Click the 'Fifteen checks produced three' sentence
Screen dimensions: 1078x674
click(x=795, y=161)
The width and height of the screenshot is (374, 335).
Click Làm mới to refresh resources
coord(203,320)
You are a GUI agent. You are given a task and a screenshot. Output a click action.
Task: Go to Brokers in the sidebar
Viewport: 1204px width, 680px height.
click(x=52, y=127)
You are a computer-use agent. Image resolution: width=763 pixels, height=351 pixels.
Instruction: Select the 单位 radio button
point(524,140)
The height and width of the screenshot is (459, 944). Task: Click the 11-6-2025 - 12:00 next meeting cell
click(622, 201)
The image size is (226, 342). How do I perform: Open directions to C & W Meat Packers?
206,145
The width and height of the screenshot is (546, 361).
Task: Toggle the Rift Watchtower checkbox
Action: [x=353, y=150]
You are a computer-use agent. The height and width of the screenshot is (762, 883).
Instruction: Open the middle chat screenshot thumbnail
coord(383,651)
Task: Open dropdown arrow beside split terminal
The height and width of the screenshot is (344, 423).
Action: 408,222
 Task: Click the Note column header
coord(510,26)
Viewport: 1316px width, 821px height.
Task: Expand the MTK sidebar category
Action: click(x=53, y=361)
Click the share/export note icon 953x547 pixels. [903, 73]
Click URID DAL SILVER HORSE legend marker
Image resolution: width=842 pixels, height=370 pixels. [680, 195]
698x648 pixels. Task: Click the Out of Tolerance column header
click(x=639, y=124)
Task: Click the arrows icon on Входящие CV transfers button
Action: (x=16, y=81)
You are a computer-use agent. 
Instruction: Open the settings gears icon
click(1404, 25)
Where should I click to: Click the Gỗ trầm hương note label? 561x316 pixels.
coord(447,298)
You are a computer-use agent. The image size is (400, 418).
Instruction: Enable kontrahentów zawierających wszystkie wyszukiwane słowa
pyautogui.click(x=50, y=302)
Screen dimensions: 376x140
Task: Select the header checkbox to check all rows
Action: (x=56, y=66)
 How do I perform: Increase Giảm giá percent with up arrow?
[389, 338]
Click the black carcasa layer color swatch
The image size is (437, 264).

-.-.-

Problem to solve
Give the number of lines in the entries above that include the word "computer", and nothing more.

Exercise response
4